* _ИСХОДНЫЙ ТЕКСТ_

С лета, 77—го года стал собираться в дорогу Костя Эрастов, один из тех молодых моих друзей (третьего поколения), кого художник Юра Злотников ласково назвал "губошлепами". Кличка прилипла к ним. Никто, конечно, не хотел обижать этих мальчиков. Возможно, этим прозвищем выражалось одобрительное покровительство "стариков" еще безусой молодежи. Время шло. Прошло пять, десять, двадцать, тридцать лет. Мальчики выросли, переженились, вырастили детей, стали обзаводиться внуками. Они прочно вошли в наш поредевший круг, а смешное словечко, давно потерявшее всякий смысл в применении к ним, так и продолжает употребляться...
Впрочем, я с самого начала не видел у себя и своего поколения никаких преимуществ перед "губошлепами": опыт так и не научил меня, где же следует искать выход из того скверного состояния, в котором мы все попрежнему пребывали, не прибавил мужества и воли к сопротивлению. Наоборот, эти мальчики казались мне во всех отношениях лучше нас, казалось, что они лучше нас знали, как надо жить. Эту свою надежду на них однажды, будучи в подпитии, я неуклюже выразил в словах "... Костя близок к истине". Несколько лет эта выспренняя фраза была поводом для шуток и острот. Но то, что я хотел сказать, совсем не было глупо и смешно, хотя говорить об этом вслух ßи не следовало. Слова мои выражали мое сознание несостоятельности моей и моего поколения, как и поколения "русских мальчиков", - мы были обмануты, а потом - запуганы, нас испортила, тюрьма не меньше, чем сомнительная свобода, и ничего положительного даже для своего нравственного освобождения мы сделать не смогли, мы просто заняли очередные места в галерее русских "лишних людей". И я надеялся тогда, что "губошлепы" (а фраза моя по существу-то относилась к ним ко всем, а не к одному Косте) будут удачливее нас.

* _ЗАДАНИЕ И ТРЕБОВАНИЯ_
Замените «безусой» на «юной» в части текста о «губошлепах», которая начинается со слов «С лета, 77—го» и заканчивается словами «и продолжает употребляться...», и приведите эту часть целиком. Записи для работы не понадобятся.

* _ЗАПИСИ НАБОРА ДАННЫХ_
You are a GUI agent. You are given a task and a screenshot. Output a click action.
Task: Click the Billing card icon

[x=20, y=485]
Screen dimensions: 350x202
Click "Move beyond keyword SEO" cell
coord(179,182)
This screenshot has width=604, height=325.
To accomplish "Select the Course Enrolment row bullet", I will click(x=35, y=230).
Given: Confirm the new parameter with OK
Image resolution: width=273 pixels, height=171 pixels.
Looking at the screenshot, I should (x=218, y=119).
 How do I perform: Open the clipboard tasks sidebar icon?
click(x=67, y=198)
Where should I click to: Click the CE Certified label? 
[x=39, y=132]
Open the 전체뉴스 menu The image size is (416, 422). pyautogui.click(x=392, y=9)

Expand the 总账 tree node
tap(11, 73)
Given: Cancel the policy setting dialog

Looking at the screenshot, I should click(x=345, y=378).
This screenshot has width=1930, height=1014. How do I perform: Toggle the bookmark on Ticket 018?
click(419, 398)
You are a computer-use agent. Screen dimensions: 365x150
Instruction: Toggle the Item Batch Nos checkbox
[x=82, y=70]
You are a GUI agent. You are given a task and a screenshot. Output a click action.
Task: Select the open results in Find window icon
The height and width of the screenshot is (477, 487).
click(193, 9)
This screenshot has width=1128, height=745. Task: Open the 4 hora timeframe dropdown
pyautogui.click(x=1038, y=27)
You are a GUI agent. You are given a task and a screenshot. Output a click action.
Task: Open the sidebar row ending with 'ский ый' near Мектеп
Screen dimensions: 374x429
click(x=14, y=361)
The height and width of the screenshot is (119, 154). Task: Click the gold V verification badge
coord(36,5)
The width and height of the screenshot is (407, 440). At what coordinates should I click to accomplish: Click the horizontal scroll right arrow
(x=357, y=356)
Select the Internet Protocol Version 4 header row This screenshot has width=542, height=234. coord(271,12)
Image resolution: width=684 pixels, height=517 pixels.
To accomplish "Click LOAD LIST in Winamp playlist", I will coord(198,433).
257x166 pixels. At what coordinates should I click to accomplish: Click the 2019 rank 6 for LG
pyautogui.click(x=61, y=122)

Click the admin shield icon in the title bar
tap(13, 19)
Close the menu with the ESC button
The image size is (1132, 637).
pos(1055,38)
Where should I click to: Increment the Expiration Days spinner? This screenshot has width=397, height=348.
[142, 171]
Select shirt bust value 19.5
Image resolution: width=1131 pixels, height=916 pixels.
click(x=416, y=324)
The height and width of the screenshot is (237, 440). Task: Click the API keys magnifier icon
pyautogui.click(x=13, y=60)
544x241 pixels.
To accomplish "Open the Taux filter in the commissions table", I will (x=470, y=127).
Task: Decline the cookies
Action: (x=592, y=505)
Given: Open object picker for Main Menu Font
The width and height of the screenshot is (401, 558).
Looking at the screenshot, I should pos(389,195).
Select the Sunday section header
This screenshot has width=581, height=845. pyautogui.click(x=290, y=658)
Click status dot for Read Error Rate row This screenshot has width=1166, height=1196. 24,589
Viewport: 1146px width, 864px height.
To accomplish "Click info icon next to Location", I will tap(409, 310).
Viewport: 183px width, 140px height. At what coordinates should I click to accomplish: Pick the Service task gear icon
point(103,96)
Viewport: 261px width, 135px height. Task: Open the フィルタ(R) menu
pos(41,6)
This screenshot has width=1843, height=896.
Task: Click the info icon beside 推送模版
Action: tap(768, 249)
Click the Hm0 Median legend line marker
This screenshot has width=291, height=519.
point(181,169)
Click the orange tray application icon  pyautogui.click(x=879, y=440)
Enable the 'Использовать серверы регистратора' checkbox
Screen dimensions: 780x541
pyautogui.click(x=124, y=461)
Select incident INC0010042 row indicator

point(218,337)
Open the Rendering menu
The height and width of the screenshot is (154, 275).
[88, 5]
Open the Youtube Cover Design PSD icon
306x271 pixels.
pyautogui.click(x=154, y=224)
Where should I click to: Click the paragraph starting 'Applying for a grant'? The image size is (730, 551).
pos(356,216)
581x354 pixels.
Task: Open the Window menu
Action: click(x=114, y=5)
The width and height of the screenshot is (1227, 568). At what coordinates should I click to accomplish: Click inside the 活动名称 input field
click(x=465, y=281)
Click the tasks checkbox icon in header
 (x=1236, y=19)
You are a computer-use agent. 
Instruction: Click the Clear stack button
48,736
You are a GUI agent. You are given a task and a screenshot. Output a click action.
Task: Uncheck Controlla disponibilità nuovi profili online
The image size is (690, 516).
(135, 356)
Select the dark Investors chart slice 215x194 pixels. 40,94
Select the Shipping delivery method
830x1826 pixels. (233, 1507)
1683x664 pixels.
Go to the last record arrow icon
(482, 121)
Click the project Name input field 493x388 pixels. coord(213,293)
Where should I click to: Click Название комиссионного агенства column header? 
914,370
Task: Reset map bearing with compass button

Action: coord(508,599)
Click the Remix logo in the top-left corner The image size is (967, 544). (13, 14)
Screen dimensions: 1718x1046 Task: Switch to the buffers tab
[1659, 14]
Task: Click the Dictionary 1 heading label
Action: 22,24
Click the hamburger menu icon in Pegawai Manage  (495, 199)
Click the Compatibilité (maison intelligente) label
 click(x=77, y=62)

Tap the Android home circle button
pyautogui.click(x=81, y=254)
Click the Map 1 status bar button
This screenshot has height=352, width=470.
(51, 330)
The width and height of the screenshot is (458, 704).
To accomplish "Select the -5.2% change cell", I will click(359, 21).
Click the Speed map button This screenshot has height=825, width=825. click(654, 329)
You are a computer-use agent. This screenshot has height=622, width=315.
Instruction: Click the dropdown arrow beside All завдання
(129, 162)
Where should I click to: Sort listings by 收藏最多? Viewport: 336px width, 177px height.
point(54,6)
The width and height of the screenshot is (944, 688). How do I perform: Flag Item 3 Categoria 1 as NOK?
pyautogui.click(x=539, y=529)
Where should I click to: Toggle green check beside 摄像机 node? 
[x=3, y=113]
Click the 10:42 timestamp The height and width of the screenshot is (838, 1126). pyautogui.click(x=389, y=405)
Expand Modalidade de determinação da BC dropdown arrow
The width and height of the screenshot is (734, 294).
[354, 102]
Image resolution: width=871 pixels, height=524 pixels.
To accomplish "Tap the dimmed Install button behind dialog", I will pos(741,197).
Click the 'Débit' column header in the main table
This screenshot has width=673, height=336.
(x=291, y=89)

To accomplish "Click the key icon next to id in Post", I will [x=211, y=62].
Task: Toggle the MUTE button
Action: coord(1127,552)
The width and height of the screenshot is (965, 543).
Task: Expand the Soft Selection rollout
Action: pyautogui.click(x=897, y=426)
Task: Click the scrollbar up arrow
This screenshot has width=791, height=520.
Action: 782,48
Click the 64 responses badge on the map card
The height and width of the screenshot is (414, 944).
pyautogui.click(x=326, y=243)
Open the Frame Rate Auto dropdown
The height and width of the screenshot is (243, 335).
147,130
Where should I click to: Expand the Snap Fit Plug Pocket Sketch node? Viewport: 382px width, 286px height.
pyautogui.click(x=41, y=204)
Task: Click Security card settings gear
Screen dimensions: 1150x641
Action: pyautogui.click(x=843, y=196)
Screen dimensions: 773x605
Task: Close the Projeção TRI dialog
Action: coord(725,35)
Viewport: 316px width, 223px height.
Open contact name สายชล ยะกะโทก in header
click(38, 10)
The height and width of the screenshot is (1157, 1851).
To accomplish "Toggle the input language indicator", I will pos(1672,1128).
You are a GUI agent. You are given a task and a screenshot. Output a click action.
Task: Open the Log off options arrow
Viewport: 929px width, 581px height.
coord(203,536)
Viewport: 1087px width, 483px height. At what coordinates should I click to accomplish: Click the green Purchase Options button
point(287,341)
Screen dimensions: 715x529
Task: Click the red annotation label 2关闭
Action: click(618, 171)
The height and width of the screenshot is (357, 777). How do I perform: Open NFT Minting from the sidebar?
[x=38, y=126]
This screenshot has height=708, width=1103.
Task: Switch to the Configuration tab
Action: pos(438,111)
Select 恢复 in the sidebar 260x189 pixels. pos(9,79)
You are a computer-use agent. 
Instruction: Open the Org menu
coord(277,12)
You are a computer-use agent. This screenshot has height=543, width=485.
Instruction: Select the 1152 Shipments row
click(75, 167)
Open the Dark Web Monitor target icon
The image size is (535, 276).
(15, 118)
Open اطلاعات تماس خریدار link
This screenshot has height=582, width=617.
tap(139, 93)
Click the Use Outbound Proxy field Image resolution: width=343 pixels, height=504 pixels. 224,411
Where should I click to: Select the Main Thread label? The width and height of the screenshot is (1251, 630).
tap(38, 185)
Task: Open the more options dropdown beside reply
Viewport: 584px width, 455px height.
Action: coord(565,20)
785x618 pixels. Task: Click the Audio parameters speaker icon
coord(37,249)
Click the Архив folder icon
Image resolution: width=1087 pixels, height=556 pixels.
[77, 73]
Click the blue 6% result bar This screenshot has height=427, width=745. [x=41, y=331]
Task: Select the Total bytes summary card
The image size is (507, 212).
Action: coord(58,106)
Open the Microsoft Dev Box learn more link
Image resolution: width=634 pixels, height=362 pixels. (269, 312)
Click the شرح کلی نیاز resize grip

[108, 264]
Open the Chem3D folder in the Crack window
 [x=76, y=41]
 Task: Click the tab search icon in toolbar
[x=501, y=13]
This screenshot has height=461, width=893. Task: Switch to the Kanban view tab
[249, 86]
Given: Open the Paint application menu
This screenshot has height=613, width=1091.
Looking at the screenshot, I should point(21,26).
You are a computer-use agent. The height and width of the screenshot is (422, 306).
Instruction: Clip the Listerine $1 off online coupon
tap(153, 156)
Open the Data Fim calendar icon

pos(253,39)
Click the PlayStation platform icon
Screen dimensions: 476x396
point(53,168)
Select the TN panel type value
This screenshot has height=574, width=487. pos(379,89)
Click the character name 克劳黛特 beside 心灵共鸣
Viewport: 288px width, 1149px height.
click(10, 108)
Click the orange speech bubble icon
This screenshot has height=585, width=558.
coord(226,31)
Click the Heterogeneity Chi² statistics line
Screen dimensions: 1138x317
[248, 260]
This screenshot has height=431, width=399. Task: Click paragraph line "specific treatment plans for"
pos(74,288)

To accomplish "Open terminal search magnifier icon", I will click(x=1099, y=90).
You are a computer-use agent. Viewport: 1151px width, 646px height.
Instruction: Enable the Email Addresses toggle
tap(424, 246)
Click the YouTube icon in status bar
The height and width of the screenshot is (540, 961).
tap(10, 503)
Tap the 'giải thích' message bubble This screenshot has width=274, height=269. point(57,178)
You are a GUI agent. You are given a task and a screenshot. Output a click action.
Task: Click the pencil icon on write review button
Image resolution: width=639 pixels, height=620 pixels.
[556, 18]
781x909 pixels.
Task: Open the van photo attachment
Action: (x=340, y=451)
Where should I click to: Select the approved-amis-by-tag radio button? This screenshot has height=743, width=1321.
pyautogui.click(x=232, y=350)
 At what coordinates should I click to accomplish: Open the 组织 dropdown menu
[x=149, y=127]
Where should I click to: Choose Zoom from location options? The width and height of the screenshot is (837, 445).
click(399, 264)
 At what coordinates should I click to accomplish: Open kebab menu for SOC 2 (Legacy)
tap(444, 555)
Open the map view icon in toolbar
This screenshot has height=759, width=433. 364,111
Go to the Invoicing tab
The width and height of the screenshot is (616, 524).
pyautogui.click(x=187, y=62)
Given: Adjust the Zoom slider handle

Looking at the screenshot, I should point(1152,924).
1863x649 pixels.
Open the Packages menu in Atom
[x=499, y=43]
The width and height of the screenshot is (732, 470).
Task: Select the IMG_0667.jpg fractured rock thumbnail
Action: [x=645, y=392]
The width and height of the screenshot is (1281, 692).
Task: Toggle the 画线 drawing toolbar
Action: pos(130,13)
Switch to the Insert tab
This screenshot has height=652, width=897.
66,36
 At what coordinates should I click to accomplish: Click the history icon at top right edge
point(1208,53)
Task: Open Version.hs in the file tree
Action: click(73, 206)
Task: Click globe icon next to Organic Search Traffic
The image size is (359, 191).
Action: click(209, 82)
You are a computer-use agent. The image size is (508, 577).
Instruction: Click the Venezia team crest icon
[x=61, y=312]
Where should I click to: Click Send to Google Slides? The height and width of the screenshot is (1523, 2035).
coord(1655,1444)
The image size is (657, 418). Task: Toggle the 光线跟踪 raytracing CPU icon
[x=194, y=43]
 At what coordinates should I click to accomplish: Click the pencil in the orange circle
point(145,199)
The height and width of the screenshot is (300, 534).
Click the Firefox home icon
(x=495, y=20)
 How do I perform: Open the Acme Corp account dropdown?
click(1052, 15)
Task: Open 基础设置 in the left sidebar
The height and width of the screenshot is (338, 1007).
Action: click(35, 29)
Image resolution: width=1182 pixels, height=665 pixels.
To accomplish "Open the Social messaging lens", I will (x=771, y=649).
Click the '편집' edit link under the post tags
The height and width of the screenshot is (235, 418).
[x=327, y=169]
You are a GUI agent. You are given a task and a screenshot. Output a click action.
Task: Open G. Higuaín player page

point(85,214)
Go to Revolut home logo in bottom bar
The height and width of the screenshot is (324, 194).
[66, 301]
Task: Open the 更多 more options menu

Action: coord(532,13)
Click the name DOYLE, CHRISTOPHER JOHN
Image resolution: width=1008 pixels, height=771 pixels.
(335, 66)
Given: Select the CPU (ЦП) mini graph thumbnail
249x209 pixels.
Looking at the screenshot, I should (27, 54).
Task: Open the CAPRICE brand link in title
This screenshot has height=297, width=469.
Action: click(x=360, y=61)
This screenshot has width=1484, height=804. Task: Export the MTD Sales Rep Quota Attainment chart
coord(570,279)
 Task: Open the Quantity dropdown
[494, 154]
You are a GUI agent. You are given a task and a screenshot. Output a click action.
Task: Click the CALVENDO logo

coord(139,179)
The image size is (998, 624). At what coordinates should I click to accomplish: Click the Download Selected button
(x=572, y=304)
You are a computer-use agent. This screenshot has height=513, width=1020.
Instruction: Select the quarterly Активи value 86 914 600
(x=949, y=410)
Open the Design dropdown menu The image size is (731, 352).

* _ПИСЬМЕННЫЙ ОТВЕТ_
С лета, 77—го года стал собираться в дорогу Костя Эрастов, один из тех молодых моих друзей (третьего поколения), кого художник Юра Злотников ласково назвал "губошлепами". Кличка прилипла к ним. Никто, конечно, не хотел обижать этих мальчиков. Возможно, этим прозвищем выражалось одобрительное покровительство "стариков" еще юной молодежи. Время шло. Прошло пять, десять, двадцать, тридцать лет. Мальчики выросли, переженились, вырастили детей, стали обзаводиться внуками. Они прочно вошли в наш поредевший круг, а смешное словечко, давно потерявшее всякий смысл в применении к ним, так и продолжает употребляться...